Their lighting and power for the electrical equipment, with the engines down, now depended on the batteries and how long they would last was anybody’s guess.
He pulled on the wheel as he tried to keep the Marie Gallant in line with the wind, which was veering. Suddenly it went slack, the ketch no longer replied to the wheel. It veered around with the wind to its starboard flank and started heeling over as the wind the tore at the two sails that had been driving them through the waves.
“Get your fucking lift vests on!” shouted Barton, “We’re going to founder!”
“Send out a distress signal!”
“The god dammed radio is out!” shouted Arrowsmith appearing on deck tightening the cords of his life vest.
The boat heaved as a mighty wave rolled her broadside into a deep trough. Then came another wave that seemed to flow like a huge black torrent over the boat. Arrowsmith felt himself lifted bodily into the water, with a crashing and cracking that told him that masts and riggings were coming down. Detachedly he noted the water he gulped was warm and tasted the salt in his mouth. The sea swirled in a violent flood around him.
Then the boat seemed loom over him as he was pulled by the wash.

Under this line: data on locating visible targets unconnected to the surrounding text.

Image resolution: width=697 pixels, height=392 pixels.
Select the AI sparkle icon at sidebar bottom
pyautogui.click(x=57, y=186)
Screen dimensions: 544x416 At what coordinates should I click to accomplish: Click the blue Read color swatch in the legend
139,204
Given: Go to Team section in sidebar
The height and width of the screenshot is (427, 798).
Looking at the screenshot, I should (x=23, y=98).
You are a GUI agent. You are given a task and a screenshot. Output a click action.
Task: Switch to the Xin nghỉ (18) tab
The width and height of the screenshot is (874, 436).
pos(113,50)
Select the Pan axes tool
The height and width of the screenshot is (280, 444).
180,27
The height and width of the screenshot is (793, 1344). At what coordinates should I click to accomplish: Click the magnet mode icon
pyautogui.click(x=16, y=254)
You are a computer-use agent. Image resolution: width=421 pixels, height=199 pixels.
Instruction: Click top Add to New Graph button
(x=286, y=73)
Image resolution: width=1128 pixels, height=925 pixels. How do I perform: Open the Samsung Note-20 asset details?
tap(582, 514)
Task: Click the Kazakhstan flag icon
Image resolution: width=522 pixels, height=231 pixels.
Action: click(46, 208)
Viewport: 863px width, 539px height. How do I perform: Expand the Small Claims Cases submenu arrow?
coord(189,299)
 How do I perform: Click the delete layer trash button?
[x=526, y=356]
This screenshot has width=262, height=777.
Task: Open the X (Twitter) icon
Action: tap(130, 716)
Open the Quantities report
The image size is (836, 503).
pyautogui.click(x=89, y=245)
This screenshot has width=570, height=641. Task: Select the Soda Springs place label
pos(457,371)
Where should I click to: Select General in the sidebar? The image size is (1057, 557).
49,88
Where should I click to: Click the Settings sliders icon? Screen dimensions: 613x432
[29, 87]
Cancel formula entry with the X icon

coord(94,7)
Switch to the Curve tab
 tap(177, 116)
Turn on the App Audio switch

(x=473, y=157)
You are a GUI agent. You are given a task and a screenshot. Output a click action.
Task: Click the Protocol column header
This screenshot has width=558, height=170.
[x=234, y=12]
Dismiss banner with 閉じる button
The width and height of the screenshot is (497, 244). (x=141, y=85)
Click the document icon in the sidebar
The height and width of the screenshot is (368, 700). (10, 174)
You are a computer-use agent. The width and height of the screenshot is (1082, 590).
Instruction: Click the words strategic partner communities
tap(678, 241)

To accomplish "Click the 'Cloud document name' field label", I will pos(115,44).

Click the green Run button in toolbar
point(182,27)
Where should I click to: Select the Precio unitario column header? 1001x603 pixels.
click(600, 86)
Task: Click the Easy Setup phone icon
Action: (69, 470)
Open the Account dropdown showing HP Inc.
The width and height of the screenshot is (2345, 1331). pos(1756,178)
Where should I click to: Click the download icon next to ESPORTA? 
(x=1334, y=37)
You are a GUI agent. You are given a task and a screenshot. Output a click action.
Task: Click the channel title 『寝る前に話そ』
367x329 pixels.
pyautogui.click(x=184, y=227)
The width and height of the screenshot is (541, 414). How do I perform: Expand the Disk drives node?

He lost consciousness, hit by something hard, literally thrown at him by the force of the waves.
The Marie Galante powerless and rudderless, swung around and heeled over in slow motion. The white keel half submerged floated during a short moment, tossed on the huge waves like a piece of insignificant flotsam in the dark of the night before going down stern first, the prow seemed to linger briefly like a floater then it was gone with its crew, passengers and illicit cargo of cocaine.
Their only hope would have been the American Navy that had been running exercises to the south of the Pickle Bank, but the big war ships had their own problems and were running for clear weather to the south.